Wedding Woes

Judgement is rampant here

Dear Prudence,

My girlfriend recently asked me to spend time with her best friend. After meeting her twice, my girlfriend became very upset and told me I wasn’t behaving like the person she’s grown to love. She has said she would consider ending our relationship if I can’t be kinder and more engaged with her friend.

I don’t dislike her friend, but I’m uncomfortable around her. Before I met her, my girlfriend shared details about her friend’s very sexually active lifestyle—casual encounters, threesomes, and similar experiences—which frankly left me feeling shocked and judgmental. When we did meet, I struggled to hide my discomfort.

I love my girlfriend deeply and trust her when she tells me she doesn’t share or aspire to her friend’s lifestyle. She’s made it clear, however, that this friendship is important to her and always will be. I don’t want to lose my relationship, but I also don’t know how to reconcile my feelings about her friend or how to show up in a way that feels authentic to me. How do I navigate this without betraying my values or losing someone I love?
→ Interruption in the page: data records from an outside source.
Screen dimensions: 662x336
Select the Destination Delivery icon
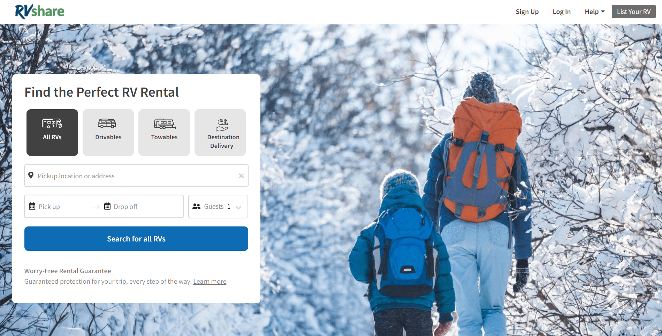[x=222, y=125]
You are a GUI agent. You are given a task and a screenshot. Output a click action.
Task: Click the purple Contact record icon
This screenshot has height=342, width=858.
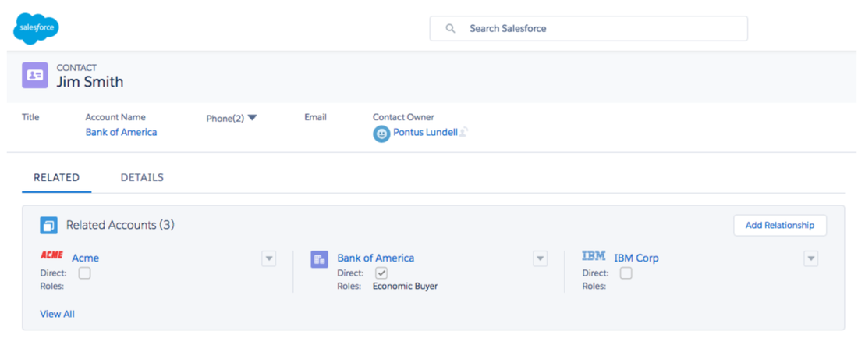pyautogui.click(x=35, y=75)
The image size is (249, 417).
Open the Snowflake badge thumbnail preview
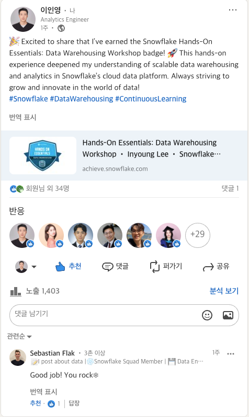point(43,156)
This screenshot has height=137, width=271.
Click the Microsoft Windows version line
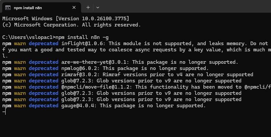pos(66,18)
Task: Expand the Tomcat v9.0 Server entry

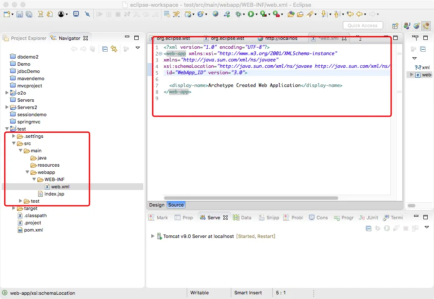Action: pyautogui.click(x=153, y=236)

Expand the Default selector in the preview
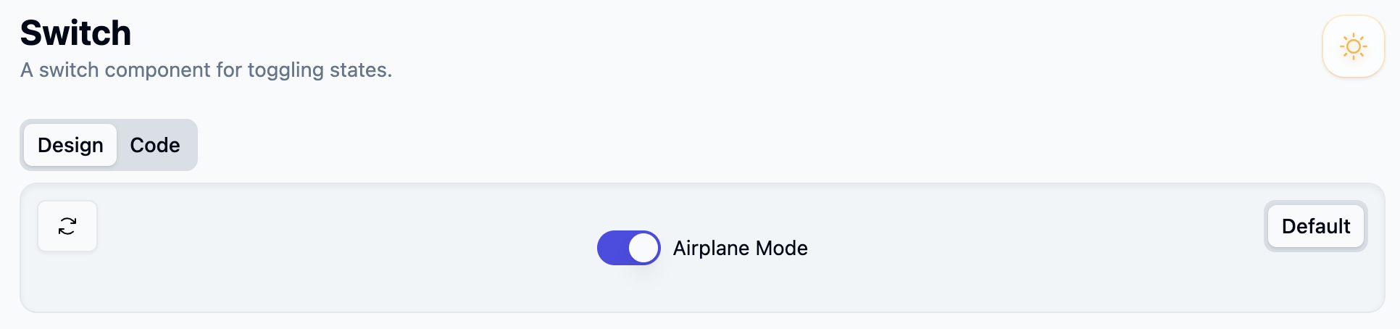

—Torn Between Love and Discomfort

Re: Judgement is rampant here

  • Oh FFS. You can't sit across the table and have a nice conversation with someone who enjoys one night stands? Get over yourself. 
  • Why does what her friend do matter so much to you that you were visibly judgmental towards her? unless friend is like a murderer, or regularly cheating on her spouse, or like I don’t know totally lying and manipulating people she’s with- this comes off a an LW’s problem that they need to address. 
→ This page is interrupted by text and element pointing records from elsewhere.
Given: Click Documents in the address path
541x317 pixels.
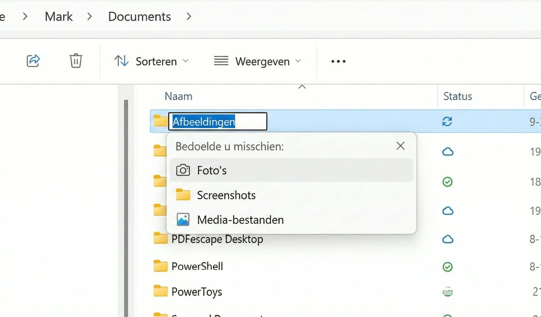Looking at the screenshot, I should [x=139, y=17].
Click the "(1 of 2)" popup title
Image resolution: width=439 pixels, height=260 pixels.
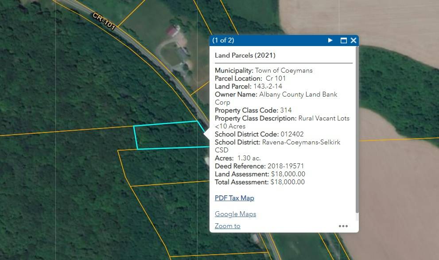(x=223, y=40)
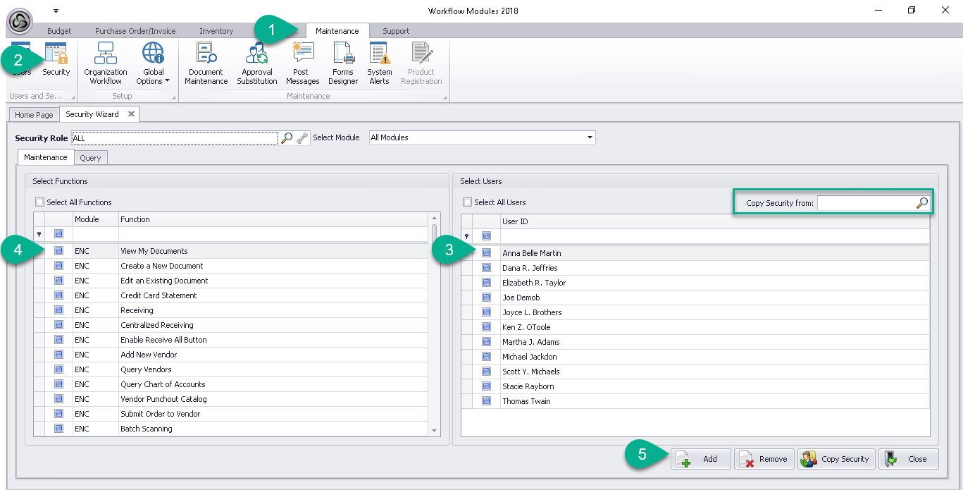This screenshot has height=490, width=963.
Task: Open the quick access toolbar dropdown arrow
Action: pos(56,11)
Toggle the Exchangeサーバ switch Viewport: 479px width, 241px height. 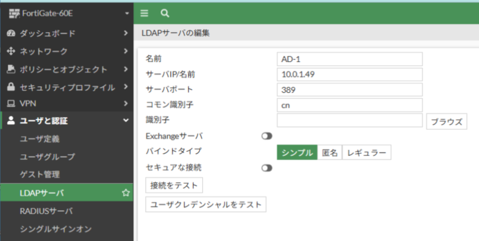click(x=267, y=136)
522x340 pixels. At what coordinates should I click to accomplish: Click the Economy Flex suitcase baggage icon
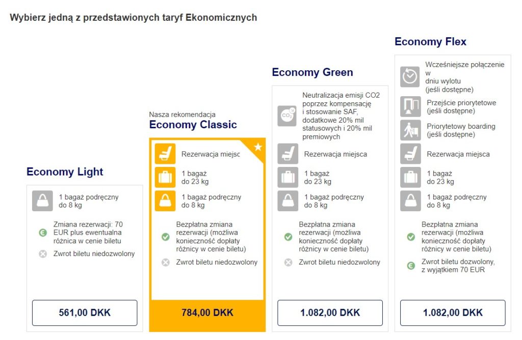pos(410,178)
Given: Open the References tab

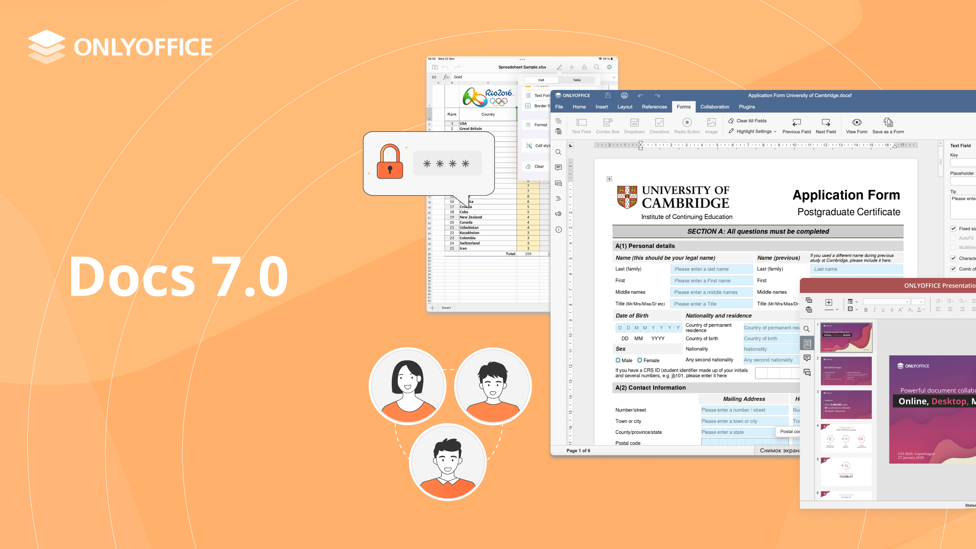Looking at the screenshot, I should 654,107.
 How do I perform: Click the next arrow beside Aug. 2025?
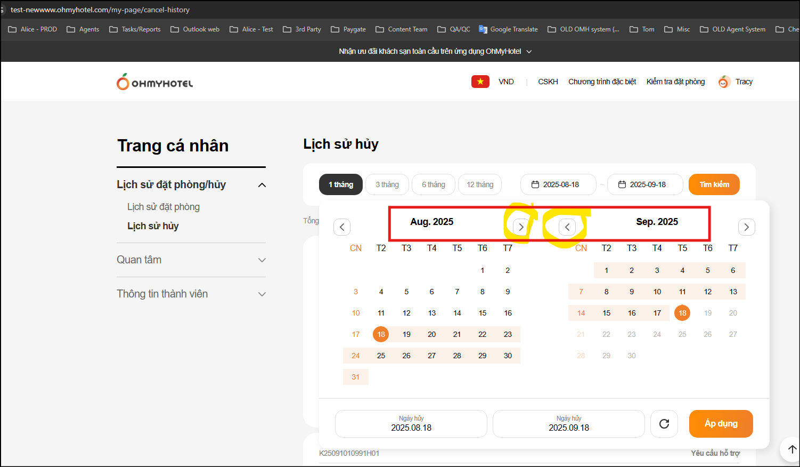(x=521, y=227)
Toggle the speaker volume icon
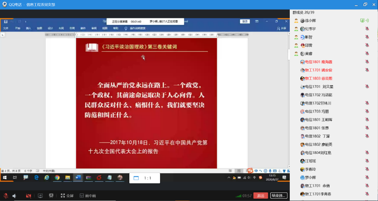Viewport: 378px width, 201px height. (x=15, y=196)

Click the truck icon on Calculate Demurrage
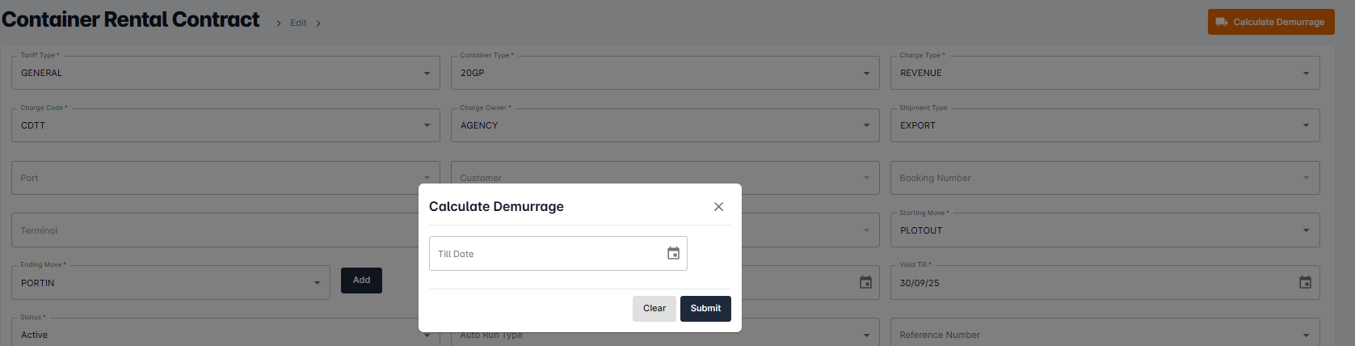pos(1222,22)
    But ultimately break up because your gf and her friends don’t deserve this kind of judgement. Again unless it’s like a murder situation. 
  • Yeah.  This is a major issue if your encounter is a problem simply because of backstory. 
  • *eye roll* Get a grip, dude. You're not handing her the lube during a one night stand. You're the one making it weird and gross. I had friends (and would hear about their friends) with some wild stories from when we were younger. I would listen in fascination/horror and then when meeting the friends have a perfectly cordial and fun time because, spoiler alert, their vaginas and nighttime activities had zero impact on the conversation at the dinner table.